PCM

From LavryEngineering
Jump to navigation Jump to search

Overview

The term "PCM" stands for "Pulse Code Modulation" and refers to one system for encoding digital audio after AD conversion. The term "Linear PCM" is used to describe a form of PCM encoding where the "divisions" are of equal size in both the amplitude domain and the time domain. In the amplitude domain this means the input voltage is divided into equal voltage divisions and in the time domain this means the input voltage is sampled at a constant sample frequency.

Basics

There are different types of encoding that can be used for digital audio, depending on the application and quality requirements. For example; professional audio requires the highest quality attainable as versus telephone communication which can employ much lower quality audio and still be acceptable for speech. One other consideration is the ease with which the digital audio signal can be processed; which in pro audio applications is important for processing such as level adjustment, equalization (or “tone” adjustment), and mixing. PCM is a form of lossless encoding.

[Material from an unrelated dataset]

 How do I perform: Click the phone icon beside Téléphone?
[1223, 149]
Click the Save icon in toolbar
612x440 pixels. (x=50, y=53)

These considerations were part of the reason why PCM encoding was adopted by SONY and Phillips for the encoding format of the original Compact Disc (CD) standard. Computer file formats such as WAVE and AIF also utilize the PCM format for similar reasons; and most computer audio software is designed to use one of these formats as its “working” file format.

The fundamental idea is similar to a graph of the audio waveform; where there are evenly-spaced divisions on the horizontal “X” axis that represent time, and evenly spaced divisions on the vertical “Y” axis that represent amplitude. The amplitude typically corresponds to the voltage of the input analog waveform because a voltage waveform is how the analog audio waveform is represented and transmitted between most audio devices. Each time division represents one “clock cycle” at the sample frequency; which corresponds to the time at which the analog signal is either sampled by the AD converter during recording or the time at which the sampled voltage is reproduced by the DA converter during playback.


Similar to the cases of film or video recording and playback; the accuracy of both the divisions in the horizontal and vertical scales (time domain and [[amplitude domain) is directly related to the accuracy of the reproduction (reconstruction) of the original analog audio signal. Due to both the differences between visual and auditory perception as well as the large difference in the frequency at which the information is sampled; the perceived results of variations in the time domain is quite different for digital audio than for film or video. In the case of film or video; the picture may still appear to be the same color or in focus; but the motion will be uneven or start and stop. In digital audio the effects can be much more subtle in nature and can be perceived as changes to the “color” of the sound or lack of clarity (analogous to visual “focus”).

This form of encoding is referred to as "linear" because each division of the time and amplitude domain is equal in size. The advantage of this approach is that it can greatly simplify the encoding, decoding, and processing of the audio signal with very high accuracy. The primary disadvantage is that it requires the same amount of storage space or bandwidth to represent no signal as to represent a "full-scale" (full volume) signal. The same amount of information in the time domain (number of samples) is also required to encode a slowly changing signal (bass frequencies) as to accurately encode the highest frequency (typically 20kHz for music recording).

Non-linear encoding offers advantages in this regard as the amount of data can vary depending on factors such as amplitude and frequency content of the input signal. On example of this type of encoding is perceptual coding used to make mp3 files. This type of encoding is also referred to as “lossy data compression” as versus “lossless data compression” employed in systems like “zipped files” or “compressed folders.” Lossless data compression retains all of the original information which means the original file can be perfectly reconstructed from the compressed file. Lossy compression by definition discards some of the original information that is deemed to be “unimportant” to generating an approximation of the original information that is “close enough” to be perceived as “the same” or in the case of telephone communications; so the speech is recognizable by the listener. The primary advantage is reduced file size or bandwidth required to store or transmit the information.

Reduced file size is the primary reason why mp3 became popular as a file format for downloading music file from the internet for playback on computer and portable devices. With the rapid increase in the capacity of low-cost memory and available bandwidth, more audio enthusiasts are adopting lossless file formats for their personal music applications. Most lossless file formats are used to compress PCM encoded digital audio; so unlike lossy compression files, the data that results from decoding a lossless file is virtually identical to the data in the original PCM file.